The Friends of the Israel Defense Forces hosted a pair of special guests at an Aug. 28 women's brunch.

Photo by Jon Marks // Rona-Lee Shim’on plays the lone female member of a counter-terrorism unit of the IDF and Israel Border Police that operates undercover among Arab populations.
Photo by Jon Marks // Rona-Lee Shim’on plays the lone female member of a counter-terrorism unit of the IDF and Israel Border Police that operates undercover among Arab populations.

A soldier-turned accountant and an actress who plays a soldier on Netflix were the guest speakers Aug. 28 at a women’s brunch of the Friends of the Israel Defense Forces.
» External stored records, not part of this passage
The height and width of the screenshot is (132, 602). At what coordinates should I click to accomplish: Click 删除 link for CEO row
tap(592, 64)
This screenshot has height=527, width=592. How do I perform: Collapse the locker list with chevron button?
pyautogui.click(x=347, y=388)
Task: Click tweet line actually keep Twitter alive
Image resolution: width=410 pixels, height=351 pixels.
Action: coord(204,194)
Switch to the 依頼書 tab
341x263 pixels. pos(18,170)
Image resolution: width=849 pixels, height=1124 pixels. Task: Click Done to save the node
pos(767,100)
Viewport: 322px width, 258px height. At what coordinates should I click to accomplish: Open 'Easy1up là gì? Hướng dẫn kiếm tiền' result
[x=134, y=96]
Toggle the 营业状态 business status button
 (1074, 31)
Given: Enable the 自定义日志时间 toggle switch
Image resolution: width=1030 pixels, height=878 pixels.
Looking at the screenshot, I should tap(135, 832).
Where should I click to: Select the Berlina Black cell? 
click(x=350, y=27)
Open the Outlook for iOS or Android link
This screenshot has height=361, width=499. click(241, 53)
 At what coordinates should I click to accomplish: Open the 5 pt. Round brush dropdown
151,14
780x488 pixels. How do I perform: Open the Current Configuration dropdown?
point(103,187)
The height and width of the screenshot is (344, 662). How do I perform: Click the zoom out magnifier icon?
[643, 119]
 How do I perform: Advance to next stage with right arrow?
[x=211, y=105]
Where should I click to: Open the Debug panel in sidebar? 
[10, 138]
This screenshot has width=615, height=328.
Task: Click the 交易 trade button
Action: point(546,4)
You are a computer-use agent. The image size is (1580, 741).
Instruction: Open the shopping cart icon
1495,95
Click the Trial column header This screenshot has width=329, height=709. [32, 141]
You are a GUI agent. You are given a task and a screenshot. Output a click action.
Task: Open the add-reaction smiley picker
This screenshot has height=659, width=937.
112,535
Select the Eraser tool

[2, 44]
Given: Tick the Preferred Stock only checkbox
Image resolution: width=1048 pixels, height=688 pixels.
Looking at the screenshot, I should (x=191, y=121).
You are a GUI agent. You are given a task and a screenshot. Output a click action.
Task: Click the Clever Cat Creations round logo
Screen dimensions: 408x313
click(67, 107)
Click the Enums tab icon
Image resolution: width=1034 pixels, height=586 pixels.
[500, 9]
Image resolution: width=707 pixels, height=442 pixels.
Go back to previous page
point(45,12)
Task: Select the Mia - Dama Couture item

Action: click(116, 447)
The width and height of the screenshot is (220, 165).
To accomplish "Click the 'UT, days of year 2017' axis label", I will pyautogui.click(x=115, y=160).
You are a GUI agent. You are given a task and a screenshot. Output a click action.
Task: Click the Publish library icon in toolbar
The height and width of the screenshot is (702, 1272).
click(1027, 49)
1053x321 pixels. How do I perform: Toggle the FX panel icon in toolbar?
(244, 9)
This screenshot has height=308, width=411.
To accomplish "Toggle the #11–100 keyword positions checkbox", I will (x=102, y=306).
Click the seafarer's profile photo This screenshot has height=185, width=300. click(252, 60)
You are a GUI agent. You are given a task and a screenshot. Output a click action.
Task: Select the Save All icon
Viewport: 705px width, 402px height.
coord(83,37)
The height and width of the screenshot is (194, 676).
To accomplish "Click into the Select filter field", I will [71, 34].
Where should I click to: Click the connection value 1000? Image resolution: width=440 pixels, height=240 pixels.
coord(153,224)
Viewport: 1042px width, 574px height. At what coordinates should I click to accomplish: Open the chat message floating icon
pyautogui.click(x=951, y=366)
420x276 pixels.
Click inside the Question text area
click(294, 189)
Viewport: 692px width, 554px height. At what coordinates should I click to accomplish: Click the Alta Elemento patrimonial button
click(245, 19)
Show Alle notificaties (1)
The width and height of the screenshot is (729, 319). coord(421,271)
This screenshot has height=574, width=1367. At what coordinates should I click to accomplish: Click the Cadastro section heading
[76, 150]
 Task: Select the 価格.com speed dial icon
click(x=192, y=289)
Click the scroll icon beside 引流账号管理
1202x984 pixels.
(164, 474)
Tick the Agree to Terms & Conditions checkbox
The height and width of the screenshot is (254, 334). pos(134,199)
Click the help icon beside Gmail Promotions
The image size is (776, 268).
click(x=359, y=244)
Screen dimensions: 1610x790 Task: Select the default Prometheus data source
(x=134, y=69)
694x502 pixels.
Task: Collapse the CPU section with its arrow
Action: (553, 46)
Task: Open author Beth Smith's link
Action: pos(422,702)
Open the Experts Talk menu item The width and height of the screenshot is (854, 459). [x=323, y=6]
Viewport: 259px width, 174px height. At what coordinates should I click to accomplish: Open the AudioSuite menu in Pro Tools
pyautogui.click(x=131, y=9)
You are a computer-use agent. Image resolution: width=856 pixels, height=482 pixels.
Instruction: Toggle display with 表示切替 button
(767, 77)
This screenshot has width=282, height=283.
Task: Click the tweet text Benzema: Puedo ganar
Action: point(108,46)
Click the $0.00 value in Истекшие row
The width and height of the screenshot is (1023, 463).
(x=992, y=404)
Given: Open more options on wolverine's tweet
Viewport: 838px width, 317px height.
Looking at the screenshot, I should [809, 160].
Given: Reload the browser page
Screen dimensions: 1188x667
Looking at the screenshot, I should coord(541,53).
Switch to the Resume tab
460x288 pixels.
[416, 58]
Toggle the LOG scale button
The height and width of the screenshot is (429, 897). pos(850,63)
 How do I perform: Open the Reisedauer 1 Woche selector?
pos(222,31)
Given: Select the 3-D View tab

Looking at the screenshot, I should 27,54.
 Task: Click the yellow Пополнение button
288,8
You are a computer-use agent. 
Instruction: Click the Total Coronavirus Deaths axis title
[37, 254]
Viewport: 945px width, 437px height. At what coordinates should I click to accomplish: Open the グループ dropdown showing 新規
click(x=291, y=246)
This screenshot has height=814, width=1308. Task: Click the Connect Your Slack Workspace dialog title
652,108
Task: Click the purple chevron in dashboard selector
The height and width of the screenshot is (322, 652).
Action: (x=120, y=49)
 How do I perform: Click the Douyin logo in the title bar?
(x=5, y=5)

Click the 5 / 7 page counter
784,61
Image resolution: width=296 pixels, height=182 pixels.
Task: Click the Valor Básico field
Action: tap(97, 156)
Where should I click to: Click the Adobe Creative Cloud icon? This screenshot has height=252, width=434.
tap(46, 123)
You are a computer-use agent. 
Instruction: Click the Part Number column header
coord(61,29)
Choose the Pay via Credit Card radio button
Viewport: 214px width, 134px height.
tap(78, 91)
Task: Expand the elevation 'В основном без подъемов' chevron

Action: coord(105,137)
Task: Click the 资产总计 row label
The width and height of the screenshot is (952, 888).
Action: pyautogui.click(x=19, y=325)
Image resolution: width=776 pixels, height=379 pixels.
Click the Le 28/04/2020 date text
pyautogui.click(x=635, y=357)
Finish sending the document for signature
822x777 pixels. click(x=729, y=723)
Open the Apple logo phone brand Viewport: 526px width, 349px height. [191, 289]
As the recipient of an FIDF IMPACT! scholarship, 30-year-old Ligal Atias told the 110 women gathered at The Select in City Springs of her path from Hebrew University to a career. “My first year was not easy. Tuition was very high, and my parents couldn’t help me with this,” said Atias, an officer in a combat intelligence unit commanding 120 soldiers before college.

“After a few months I decided to stop my studies because I couldn’t continue to pay. … I must admit that I could not do it alone. … These days, because of FIDF and IMPACT!, now I’m an accountant. I finished my studies and I’m working at the Ernst & Young office,” to which she received applause. Atias also met her fiancé through her studies. “I must say thank you to the FIDF, because I now get married,” which inspired laughter from the audience.

Photo by Jon Marks // Rona-Less Shim’on thanks former IDF soldier Ligal Atias for her service

Next up was the main attraction, actress Rona-Lee Shim’on, who plays the sole female member of an Israeli counter-terrorism unit in the Netflix show, “Fauda,” which she explained means chaos. She thanked Atias for her inspiring story and then, speaking from various vantage points in the restaurant, shared her own.

Shim’on, born in Ramat Gan, began ballet lessons at 3 years old and continued through high school. “I danced almost all day long.” After school, she’d rest for an hour and have four or five hours of ballet training up to five days a week until 9 or 10 p.m. “That was my refuge and how I expressed myself. It’s what I knew.”

When she was 16, she was invited to test for the Army. She was very excited to serve because she had heard for so long about a great uncle who fought for a guerilla unit before Israel was born and was caught in a failed secret operation and lynched.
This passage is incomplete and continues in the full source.